Sydney Morning Herald Wednesday, December 15, 1999

Generals face trial for Timor atrocities

By DANIEL COONEY in Jakarta

State investigators demanded yesterday that army generals be tried for human rights abuses in East Timor after President Abdurrahman Wahid said he would not block their prosecutions by the Indonesian courts.

Government human rights investigators said military commanders should be held accountable for the orgy of murder and destruction three months ago since they knew it was taking place and did nothing to prevent it.

"This is great news," said Mr Asmara Nababan of the Investigative Commission for Human Rights Abuses in East Timor. "We have enough evidence to go ahead with the prosecutions."

Mr Wahid said yesterday he would not interfere in the judicial process and would allow the courts to decide the fate of the generals, including his senior minister for security and political affairs, General Wiranto, who was military chief during the East Timor crisis.

"I will not be swayed by any temptation," Mr Wahid said. "What is important is that we accept the decision of the court."

Mr Wahid's comments appear to be at odds with those made by the Defence Minister, Mr Juwono Sudarsono, last week who said the generals would escape prosecution "as they were just carrying out State policy".

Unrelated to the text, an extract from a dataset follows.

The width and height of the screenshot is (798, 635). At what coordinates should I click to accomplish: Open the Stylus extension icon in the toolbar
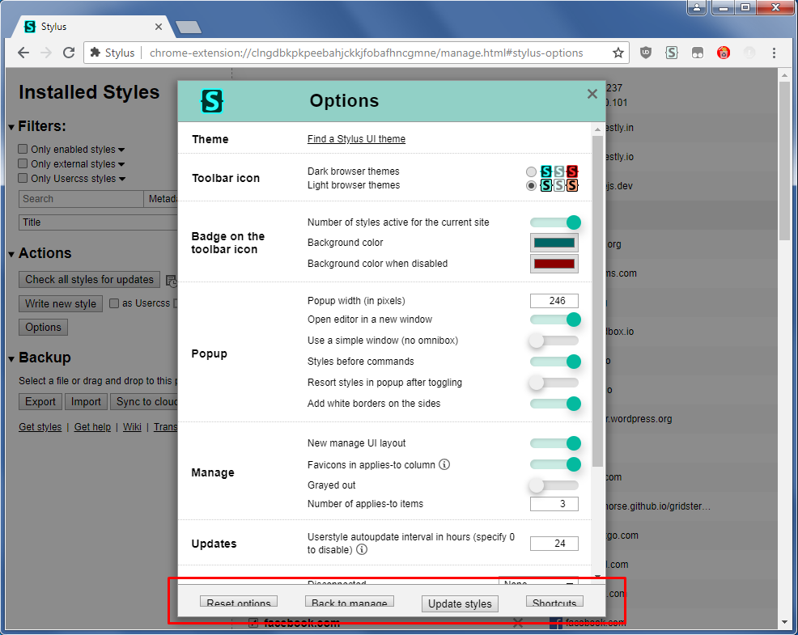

Mr Sudarsono said only lower-ranking soldiers who committed the actual crimes would be prosecuted.

Mr Nababan said the investigative commission would soon submit its recommendations to Indonesia's attorney-general, who will decide whether any generals should face charges.

Although Mr Wahid's new reformist Government appears intent on allowing Indonesia's own courts to decide the fate of the generals, it has repeatedly said they must not be tried by a proposed UN war crimes tribunal.

Last week, UN human rights investigators visited Jakarta, after spending nine days in East Timor gathering evidence of atrocities.

The team will present its report to the UN Secretary-General, Mr Kofi Annan, before the end of the year. The UN Security Council will then decide whether to establish a tribunal, similar to those established for the former Yugoslavia and Rwanda.

Indonesian military-backed militia gangs went on a violent rampage in East Timor following the announcement of the overwhelming vote for independence in a UN-sponsored plebiscite on August 30, forcing hundreds of thousands to flee their homes.

Last month, investigators dug up the bodies of 26 people - including three Roman Catholic priests - who were massacred during September's violence. In all, about 200 bodies have been recovered.

In the troubled northern province of Aceh tension gripped several districts as the military threatened to step up anti-rebel operations after the fatal stabbing of one of its officers.

Captain Alex, an intelligence officer of the Central Aceh military command, was stabbed to death yesterday by a group of unidentified men at a market in the town of Takengon, the Serambi newspaper said.

A local man accompanying Alex was also stabbed and remained in a coma, the head of the Aceh command, Colonel Syafnil Armen, told the paper.

Colonel Armen warned that the patience of the Indonesian armed forces was wearing thin.

"So far, TNI has been quite patient despite the security disturbances that have taken place, so please, do not push us to the limits of our patience," Colonel Armen said.

But the commander of the Free Aceh Movement guerillas, Abdullah Syafiie, told Serambi that the rebels, who are demanding the province be allowed to break away from Indonesia, would continue their attacks on security forces.